**PASSAGE PROVIDED**
• • • • • • •

Volume IV: What works, what matters, what lasts
Math and Bio 2010
In his essay in Math & Bio 2010, Julius Jackson of Michigan State University, poses challenges and proposes strategies for connecting scientists across the disciplines of mathematics, computer science, and biology. His insights concerning the challenges of encouraging, equipping, and rewarding faculty to become engaged beyond the narrow focus of their initial disciplinary interests are informative to departmental and institutional leaders wrestling with the nuts and bolts of establishing programs that connect and cross disciplines.
His suggested strategies include:
- “Team teaching. (In medical schools, teach-teaching strategies routinely work to reduce course teaching loads, and could be more extensively used to increase research time available for faculty teaching undergraduates.)
- Revision of teaching load accounting. (Count teaching load by course participation rather than contact hours.)
- Research and teaching collaborations. (Encourage intramural faculty collaborations among biologists, computer scientists, and mathematicians in both research and teaching.)
- Weigh more heavily faculty teaching contributions to multidisciplinary courses.
- Offer traditional service courses in larger class sizes. (Perhaps teach pre-professional school biology as a service course different from biology majors. This would give faculty the freedom to change courses for biology majors to reflect leading edge combinations of mathematics and physical sciences to create more quantitative bases for modern biology.)
- Let graduate students [where they are available] or instructors teach service courses.
- Make calculus a prerequisite for cor courses in the curriculum for a major in biological sciences.
- Encourage experiments with new or non-standard strategies for teaching and learning.
- Offer salary, travel and lodging support for faculty retraining.”
– Page 59
Given the pervasive insistence in the national reports cited in PKAL’s Report on Reports on: I) interdisciplinarity as the face of the future of the world of science; and ii) the structural and cultural change that is needed in American higher education, Jackson’s further words stress the importance of institutional leadership.
“Constructive change requires effective leadership at the departmental and program levels, but also at the level of deans and higher. The first challenge–often surprising difficult–is to gain strong support from an entire department. Change is never easy in academia; ...marrying the cultures of biology and mathematics is especially difficult. When faculty do agree, academic officers need to provide budgets sufficient to enable department chairs to implement constructive change. Moreover, it is likely that some of these suggestions (see above) may run contrary to current tenure and promotion policy at many colleges and universities. Successful change of curriculum and faculty preparation to implement new curricula will require not only greater investment of resources by deans and provosts but also greater cooperation between administration and faculty to support the new directions in biology education.”

• • • • • • •

**DATA EXTRACT**
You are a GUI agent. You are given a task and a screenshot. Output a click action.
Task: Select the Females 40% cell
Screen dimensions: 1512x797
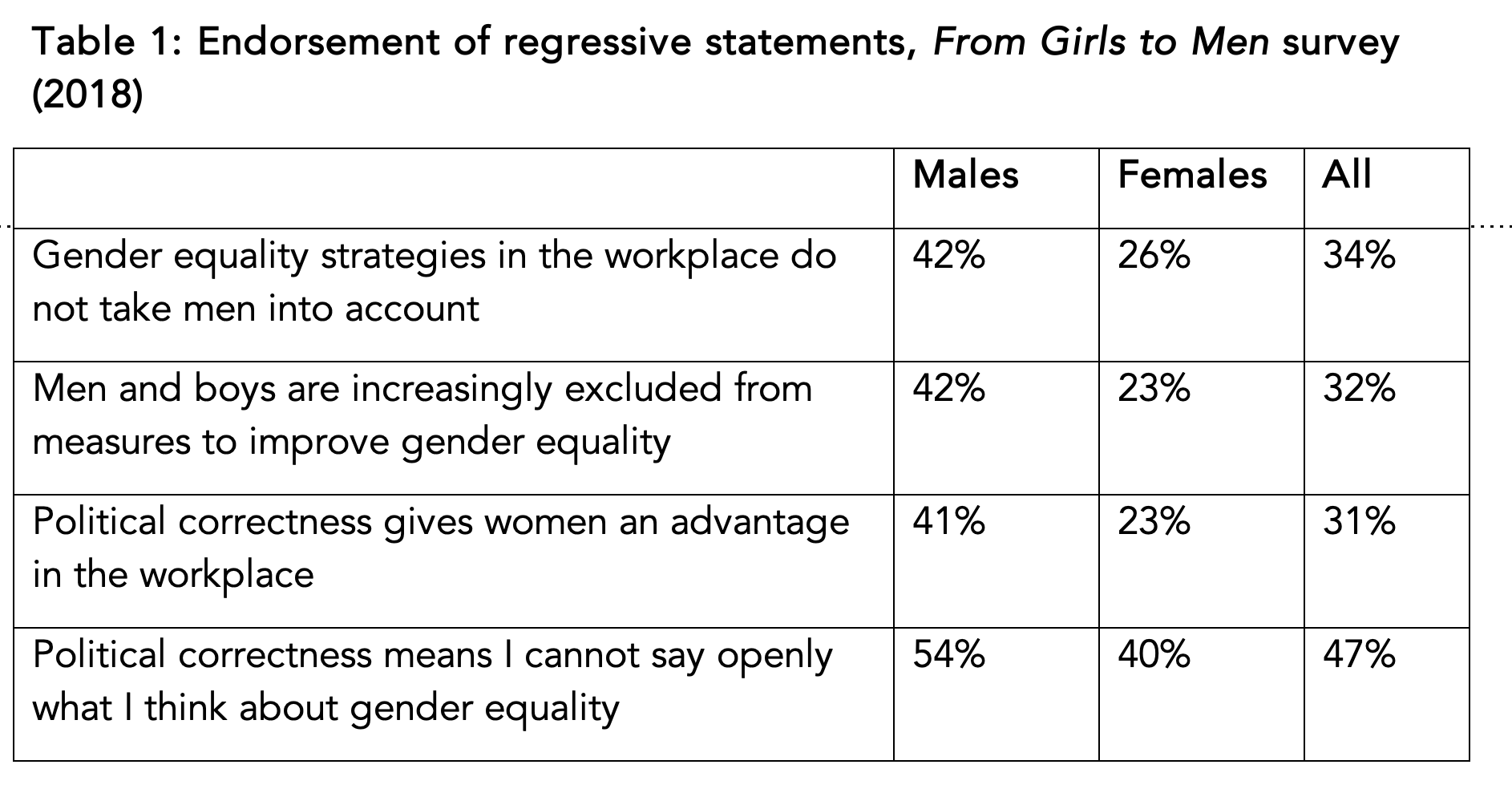1154,656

• • • • • • •

**WHAT THIS EXERCISE ASKS**
(A) Revise the passage on Julius Jackson's essay between "- Let graduate" and "of institutional leadership.", inclusive, replacing "calculus" with "statistics".
(B) In the passage on Julius Jackson's essay, what benefit would come from teaching pre-professional school biology as a service course separate from biology majors? Answer in one to three sentences.

**RESULTS OF THE EXERCISE**
(A)
- Let graduate students [where they are available] or instructors teach service courses.
- Make statistics a prerequisite for cor courses in the curriculum for a major in biological sciences.
- Encourage experiments with new or non-standard strategies for teaching and learning.
- Offer salary, travel and lodging support for faculty retraining.”
– Page 59
Given the pervasive insistence in the national reports cited in PKAL’s Report on Reports on: I) interdisciplinarity as the face of the future of the world of science; and ii) the structural and cultural change that is needed in American higher education, Jackson’s further words stress the importance of institutional leadership.

(B) It would give faculty the freedom to change the courses for biology majors so they reflect leading-edge combinations of mathematics and physical sciences. That would create more quantitative bases for modern biology.